Collected data entries

____

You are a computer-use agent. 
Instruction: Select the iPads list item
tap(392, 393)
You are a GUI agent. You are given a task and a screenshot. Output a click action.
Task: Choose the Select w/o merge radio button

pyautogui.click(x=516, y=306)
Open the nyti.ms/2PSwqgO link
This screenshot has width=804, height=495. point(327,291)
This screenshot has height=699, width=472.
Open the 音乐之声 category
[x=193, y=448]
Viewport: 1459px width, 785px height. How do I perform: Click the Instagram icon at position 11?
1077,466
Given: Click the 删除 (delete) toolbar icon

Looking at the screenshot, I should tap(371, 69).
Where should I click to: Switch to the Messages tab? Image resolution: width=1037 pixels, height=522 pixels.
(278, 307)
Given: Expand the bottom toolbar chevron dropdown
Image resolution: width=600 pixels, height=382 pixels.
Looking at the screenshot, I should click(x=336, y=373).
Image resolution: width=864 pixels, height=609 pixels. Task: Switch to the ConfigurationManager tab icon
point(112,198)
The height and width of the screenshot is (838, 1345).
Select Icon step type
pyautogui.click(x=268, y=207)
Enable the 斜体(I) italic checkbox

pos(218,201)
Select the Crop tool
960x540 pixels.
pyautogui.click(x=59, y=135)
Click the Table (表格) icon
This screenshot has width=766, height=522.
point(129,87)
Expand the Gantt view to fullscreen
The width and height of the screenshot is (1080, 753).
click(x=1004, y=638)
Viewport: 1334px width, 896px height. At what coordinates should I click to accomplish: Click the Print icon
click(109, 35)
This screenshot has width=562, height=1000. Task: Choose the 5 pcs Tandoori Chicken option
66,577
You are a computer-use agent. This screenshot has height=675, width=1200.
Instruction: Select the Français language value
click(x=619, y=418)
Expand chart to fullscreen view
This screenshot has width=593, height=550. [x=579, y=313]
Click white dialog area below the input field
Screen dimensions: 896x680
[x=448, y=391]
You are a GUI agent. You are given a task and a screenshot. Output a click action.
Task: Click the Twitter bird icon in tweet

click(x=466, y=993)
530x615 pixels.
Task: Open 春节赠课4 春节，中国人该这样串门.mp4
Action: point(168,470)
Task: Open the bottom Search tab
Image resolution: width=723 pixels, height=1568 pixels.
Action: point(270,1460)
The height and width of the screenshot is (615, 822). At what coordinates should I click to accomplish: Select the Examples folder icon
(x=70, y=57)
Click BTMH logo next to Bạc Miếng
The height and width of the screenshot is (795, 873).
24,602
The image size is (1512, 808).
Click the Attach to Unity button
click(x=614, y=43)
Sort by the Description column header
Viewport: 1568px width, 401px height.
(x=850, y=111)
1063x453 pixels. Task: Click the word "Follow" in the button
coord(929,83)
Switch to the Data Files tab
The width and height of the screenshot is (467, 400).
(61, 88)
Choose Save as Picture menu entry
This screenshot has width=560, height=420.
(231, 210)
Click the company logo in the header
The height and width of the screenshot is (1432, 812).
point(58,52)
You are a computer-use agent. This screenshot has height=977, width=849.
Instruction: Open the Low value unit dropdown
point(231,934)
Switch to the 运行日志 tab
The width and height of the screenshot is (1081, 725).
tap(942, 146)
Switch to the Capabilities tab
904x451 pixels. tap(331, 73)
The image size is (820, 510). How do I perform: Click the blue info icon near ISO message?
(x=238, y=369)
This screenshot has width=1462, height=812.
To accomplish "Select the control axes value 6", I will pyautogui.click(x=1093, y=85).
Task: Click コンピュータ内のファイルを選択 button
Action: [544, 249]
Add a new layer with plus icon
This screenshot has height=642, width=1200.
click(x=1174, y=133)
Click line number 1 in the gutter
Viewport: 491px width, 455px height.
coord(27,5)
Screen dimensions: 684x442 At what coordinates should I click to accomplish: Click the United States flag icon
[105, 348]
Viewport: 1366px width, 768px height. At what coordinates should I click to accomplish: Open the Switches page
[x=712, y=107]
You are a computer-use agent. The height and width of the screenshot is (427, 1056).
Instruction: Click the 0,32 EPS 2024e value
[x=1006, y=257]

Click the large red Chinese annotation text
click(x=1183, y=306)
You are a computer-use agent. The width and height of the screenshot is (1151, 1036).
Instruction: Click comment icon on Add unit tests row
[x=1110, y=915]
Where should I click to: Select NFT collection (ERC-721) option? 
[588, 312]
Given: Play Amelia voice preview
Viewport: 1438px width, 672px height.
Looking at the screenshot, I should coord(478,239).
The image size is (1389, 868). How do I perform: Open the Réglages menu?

____

* **TASK OBJECTIVE**:
Please type the entries above out again exactly.

* **WORKED SOLUTION**:
You are a computer-use agent. 
Instruction: Select the iPads list item
tap(392, 393)
You are a GUI agent. You are given a task and a screenshot. Output a click action.
Task: Choose the Select w/o merge radio button

pyautogui.click(x=516, y=306)
Open the nyti.ms/2PSwqgO link
This screenshot has width=804, height=495. point(327,291)
This screenshot has height=699, width=472.
Open the 音乐之声 category
[x=193, y=448]
Viewport: 1459px width, 785px height. How do I perform: Click the Instagram icon at position 11?
1077,466
Given: Click the 删除 (delete) toolbar icon

Looking at the screenshot, I should tap(371, 69).
Where should I click to: Switch to the Messages tab? Image resolution: width=1037 pixels, height=522 pixels.
(278, 307)
Given: Expand the bottom toolbar chevron dropdown
Image resolution: width=600 pixels, height=382 pixels.
Looking at the screenshot, I should click(x=336, y=373).
Image resolution: width=864 pixels, height=609 pixels. Task: Switch to the ConfigurationManager tab icon
point(112,198)
The height and width of the screenshot is (838, 1345).
Select Icon step type
pyautogui.click(x=268, y=207)
Enable the 斜体(I) italic checkbox

pos(218,201)
Select the Crop tool
960x540 pixels.
pyautogui.click(x=59, y=135)
Click the Table (表格) icon
This screenshot has width=766, height=522.
point(129,87)
Expand the Gantt view to fullscreen
The width and height of the screenshot is (1080, 753).
click(x=1004, y=638)
Viewport: 1334px width, 896px height. At what coordinates should I click to accomplish: Click the Print icon
click(109, 35)
This screenshot has width=562, height=1000. Task: Choose the 5 pcs Tandoori Chicken option
66,577
You are a computer-use agent. This screenshot has height=675, width=1200.
Instruction: Select the Français language value
click(x=619, y=418)
Expand chart to fullscreen view
This screenshot has width=593, height=550. [x=579, y=313]
Click white dialog area below the input field
Screen dimensions: 896x680
[x=448, y=391]
You are a GUI agent. You are given a task and a screenshot. Output a click action.
Task: Click the Twitter bird icon in tweet

click(x=466, y=993)
530x615 pixels.
Task: Open 春节赠课4 春节，中国人该这样串门.mp4
Action: point(168,470)
Task: Open the bottom Search tab
Image resolution: width=723 pixels, height=1568 pixels.
Action: point(270,1460)
The height and width of the screenshot is (615, 822). At what coordinates should I click to accomplish: Select the Examples folder icon
(x=70, y=57)
Click BTMH logo next to Bạc Miếng
The height and width of the screenshot is (795, 873).
24,602
The image size is (1512, 808).
Click the Attach to Unity button
click(x=614, y=43)
Sort by the Description column header
Viewport: 1568px width, 401px height.
(x=850, y=111)
1063x453 pixels. Task: Click the word "Follow" in the button
coord(929,83)
Switch to the Data Files tab
The width and height of the screenshot is (467, 400).
(61, 88)
Choose Save as Picture menu entry
This screenshot has width=560, height=420.
(231, 210)
Click the company logo in the header
The height and width of the screenshot is (1432, 812).
point(58,52)
You are a computer-use agent. This screenshot has height=977, width=849.
Instruction: Open the Low value unit dropdown
point(231,934)
Switch to the 运行日志 tab
The width and height of the screenshot is (1081, 725).
tap(942, 146)
Switch to the Capabilities tab
904x451 pixels. tap(331, 73)
The image size is (820, 510). How do I perform: Click the blue info icon near ISO message?
(x=238, y=369)
This screenshot has width=1462, height=812.
To accomplish "Select the control axes value 6", I will pyautogui.click(x=1093, y=85).
Task: Click コンピュータ内のファイルを選択 button
Action: [544, 249]
Add a new layer with plus icon
This screenshot has height=642, width=1200.
click(x=1174, y=133)
Click line number 1 in the gutter
Viewport: 491px width, 455px height.
coord(27,5)
Screen dimensions: 684x442 At what coordinates should I click to accomplish: Click the United States flag icon
[105, 348]
Viewport: 1366px width, 768px height. At what coordinates should I click to accomplish: Open the Switches page
[x=712, y=107]
You are a computer-use agent. The height and width of the screenshot is (427, 1056).
Instruction: Click the 0,32 EPS 2024e value
[x=1006, y=257]

Click the large red Chinese annotation text
click(x=1183, y=306)
You are a computer-use agent. The width and height of the screenshot is (1151, 1036).
Instruction: Click comment icon on Add unit tests row
[x=1110, y=915]
Where should I click to: Select NFT collection (ERC-721) option? 
[588, 312]
Given: Play Amelia voice preview
Viewport: 1438px width, 672px height.
Looking at the screenshot, I should coord(478,239).
The image size is (1389, 868). How do I perform: Open the Réglages menu?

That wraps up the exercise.